According to results presented at the 2003 San Antonio Breast Cancer Symposium, the presence of even one cancer cell in a sample of bone marrow predicts for a worse outcome in patients with early breast cancer.
One area of research that is currently receiving much time and attention is the identification of specific disease or patients characteristics that may help predict the prognostic of a patient with cancer. It is the hope that these prognostic factors will help to individualize treatment therapies and ultimately improve outcomes for patients with various cancers, including breast cancer. Results from previous studies have indicated an association between the presence of cancer cells in the bone marrow and a poor prognosis in breast cancer. Bone marrow is the spongy material inside large bones, where immature blood cells are formed. It is thought that cancer cells found in the bone marrow indicate that cancer has spread in the body, and may result in increased recurrence rates and reduced survival. Physicians currently assess certain factors of breast cancer to determine optimal therapy, such as the spread of cancer to tissues in the breast or the rest of the body, the spread of cancer to lymph nodes under the arm (axillary nodes), hormone-receptor status of the cancer, aggressiveness of the cancer and human epidermal receptor-2 (HER2) status.

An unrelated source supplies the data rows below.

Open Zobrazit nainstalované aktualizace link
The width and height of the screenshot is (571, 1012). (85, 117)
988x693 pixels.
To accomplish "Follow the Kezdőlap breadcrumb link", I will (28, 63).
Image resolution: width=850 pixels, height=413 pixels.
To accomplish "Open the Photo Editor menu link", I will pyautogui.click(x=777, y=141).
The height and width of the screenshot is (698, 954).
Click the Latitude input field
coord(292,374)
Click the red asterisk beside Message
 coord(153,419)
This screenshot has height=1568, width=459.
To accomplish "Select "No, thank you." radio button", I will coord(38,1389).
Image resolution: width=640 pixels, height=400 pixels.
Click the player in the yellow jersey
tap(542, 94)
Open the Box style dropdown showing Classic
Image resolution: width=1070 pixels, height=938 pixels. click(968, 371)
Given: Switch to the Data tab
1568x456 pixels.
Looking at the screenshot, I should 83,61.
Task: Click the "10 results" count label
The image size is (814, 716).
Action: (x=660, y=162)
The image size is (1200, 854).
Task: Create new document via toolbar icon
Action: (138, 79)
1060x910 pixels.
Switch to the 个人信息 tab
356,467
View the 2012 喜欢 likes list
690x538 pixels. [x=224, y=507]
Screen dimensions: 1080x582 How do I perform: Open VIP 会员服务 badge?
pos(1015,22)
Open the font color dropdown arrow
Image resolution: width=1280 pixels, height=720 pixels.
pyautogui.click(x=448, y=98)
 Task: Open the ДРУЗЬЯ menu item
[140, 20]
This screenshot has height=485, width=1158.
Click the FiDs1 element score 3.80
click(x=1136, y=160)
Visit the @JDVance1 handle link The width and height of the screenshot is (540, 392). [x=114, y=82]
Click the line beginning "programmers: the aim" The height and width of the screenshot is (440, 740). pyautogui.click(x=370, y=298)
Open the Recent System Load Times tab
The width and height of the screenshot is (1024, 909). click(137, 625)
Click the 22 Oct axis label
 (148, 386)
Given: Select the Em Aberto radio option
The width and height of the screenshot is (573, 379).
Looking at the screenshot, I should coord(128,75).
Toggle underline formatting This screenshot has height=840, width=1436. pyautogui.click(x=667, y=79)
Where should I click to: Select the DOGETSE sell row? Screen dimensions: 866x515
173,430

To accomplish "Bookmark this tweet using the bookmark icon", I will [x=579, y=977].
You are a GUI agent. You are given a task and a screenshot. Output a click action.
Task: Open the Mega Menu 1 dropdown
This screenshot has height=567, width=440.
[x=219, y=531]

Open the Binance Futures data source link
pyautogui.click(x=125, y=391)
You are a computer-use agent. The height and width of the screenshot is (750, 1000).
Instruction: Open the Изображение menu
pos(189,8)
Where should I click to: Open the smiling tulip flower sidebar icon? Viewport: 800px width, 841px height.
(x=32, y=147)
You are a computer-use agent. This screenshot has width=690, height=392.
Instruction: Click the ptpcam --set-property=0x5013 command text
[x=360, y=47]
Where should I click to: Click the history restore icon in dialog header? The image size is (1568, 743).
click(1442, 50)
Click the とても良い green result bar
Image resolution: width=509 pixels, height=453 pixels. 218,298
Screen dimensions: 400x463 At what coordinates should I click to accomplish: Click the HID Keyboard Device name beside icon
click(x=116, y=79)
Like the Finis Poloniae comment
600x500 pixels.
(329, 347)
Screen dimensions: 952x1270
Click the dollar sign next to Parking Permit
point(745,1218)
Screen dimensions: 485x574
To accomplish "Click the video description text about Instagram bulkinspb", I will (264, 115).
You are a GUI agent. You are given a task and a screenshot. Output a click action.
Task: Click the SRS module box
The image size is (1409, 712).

Researchers from Norway recently conducted a clinical trial to evaluate the potential clinical utility of detecting the presence of cancer cells in the bone marrow in patients with early breast cancer. This trial included 356 patients with early breast cancer; the majority of whom had no spread of cancer to axillary lymph nodes. Patients underwent initial surgery to remove the cancer, during which a bone marrow sample was taken (BM1) and analyzed for the presence of one or more cancer cells. Three years following initial surgery, patients underwent a second bone marrow sample (BM2) that was also analyzed for the presence of one or more cancer cells. All patients were considered cancer free according to clinical evaluation. Approximately 2 years following BM2, the rate of patients who had not experienced a cancer recurrence was as follows: 93% for those with no cancer cells found on BM1 and BM2; 92.6% for patients with cancer cells on BM1, but not on BM2; 87.9% for patients with no cancer cells found on BM1, but cancer cells found on BM2; and 70.6% for patients with cancer cells found in both BM1 and BM2.
The researchers concluded that bone marrow samples evaluating for the presence of one or more cancer cells may help to provide further indication of the prognosis of a patient, as well as monitor disease response to therapy. Patients with cancer cells in the bone marrow may be considered appropriate candidates or chemotherapy, even with early stage disease. These results lend further confirmation to results from previous studies evaluating this issue. Patients with breast cancer may wish to speak with their physician about the risks and benefits of bone marrow sampling in their individual situation.
Wiedswang G, Borgen E, Karensen R, et al. The presence of isolated tumor cells in bone marrow three years after diagnosis in disease free breast cancer patients predicts an unfavourable outcome. Proceedings from the 2003 San Antonio Breast Cancer Symposium. December 2003. Abstract #8.